- [Text section]:
The Brown Rat is considered one of the most serious mammalian pests ever known; it's opportunist lifestyle, intelligence, agility, omnivorous diet and prolific breeding potential make it one of the worlds most successful mammals. They carry dangerous diseases such as salmonella, weils disease and rat bite fever. Rats must be controlled as they cause serious damage to property and crops. Some rats have developed resistance to modern rodenticides and that resistance is expected to increase. Rats are very difficult to trap but relatively easy to poison with rodenticides.
Brown Rat: Description & Life Cycle
There are two types of rat in Britain, the Brown Rat and the Black Rat. The brown rat is by far the most common but both can be controlled using similar methods. The black rat tends to live in walls, trees and loft spaces. Here we will deal with the brown rat.

- [Work to complete]:
1. Answer these questions from the brown rat text:
(a) Which diseases do rats carry, according to the text?
(b) Where does the black rat tend to live?
(c) Which of the two types of rat in Britain is the most common?
2. Carry on the brown rat text from its last sentence.

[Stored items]
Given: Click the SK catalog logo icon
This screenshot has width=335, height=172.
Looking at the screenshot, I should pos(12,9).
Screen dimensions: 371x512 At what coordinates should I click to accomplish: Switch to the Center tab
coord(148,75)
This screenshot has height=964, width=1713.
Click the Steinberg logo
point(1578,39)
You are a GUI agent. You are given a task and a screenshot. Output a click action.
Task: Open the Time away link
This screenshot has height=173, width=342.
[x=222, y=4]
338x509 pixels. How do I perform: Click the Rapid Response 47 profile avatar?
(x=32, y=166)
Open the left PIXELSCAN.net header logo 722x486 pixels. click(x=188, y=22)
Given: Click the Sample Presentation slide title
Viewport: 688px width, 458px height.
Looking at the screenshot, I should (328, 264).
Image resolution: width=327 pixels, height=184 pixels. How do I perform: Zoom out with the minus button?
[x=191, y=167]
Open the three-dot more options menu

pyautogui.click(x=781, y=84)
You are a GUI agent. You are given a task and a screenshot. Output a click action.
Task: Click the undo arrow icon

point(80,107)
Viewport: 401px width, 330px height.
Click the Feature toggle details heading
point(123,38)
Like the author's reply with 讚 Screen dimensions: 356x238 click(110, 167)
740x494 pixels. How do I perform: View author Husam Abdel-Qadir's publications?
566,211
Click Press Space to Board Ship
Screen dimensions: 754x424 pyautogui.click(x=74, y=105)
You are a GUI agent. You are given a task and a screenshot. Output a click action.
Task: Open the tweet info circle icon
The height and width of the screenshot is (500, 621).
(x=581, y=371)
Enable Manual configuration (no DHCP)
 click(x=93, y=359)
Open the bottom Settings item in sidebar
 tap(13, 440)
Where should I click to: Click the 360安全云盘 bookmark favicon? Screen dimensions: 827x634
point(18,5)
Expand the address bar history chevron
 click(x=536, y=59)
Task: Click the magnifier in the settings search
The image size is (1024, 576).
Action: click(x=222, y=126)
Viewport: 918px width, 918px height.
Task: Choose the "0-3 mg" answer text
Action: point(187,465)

- [Outputs by task]:
1.
(a) Salmonella, weils disease and rat bite fever.
(b) In walls, trees and loft spaces.
(c) The brown rat.

2.
Brown Rat Description:
- about 25cm in body length with a scaly, hairless tail of a further 25cm
- rats have relatively poor vision but can see well in the dark
- they have a very acute sense of smell and hearing
- prefer to live in burrows outside but do occasionally live indoors
- rats can climb well and are excellent swimmers
- rats live for up to three years
- in mild conditions, or if living indoors, they can breed all year round
- otherwise, breeding occurs in the spring, summer and autumn
- gestation lasts about 21 days and the litter size is usually 7-9
- young are weaned after three weeks and reach sexual maturity at about 8 to 12 weeks
- female usually has 4 or 5 litters per year
Signs of infestation:
- rat droppings, which are about 20mm long and capsule shaped, usually grey or black in colour
- holes under sheds, in compost, in banks, under log piles etc
- distinct and continuous tracks between places of safety, trees, bushes, sheds etc.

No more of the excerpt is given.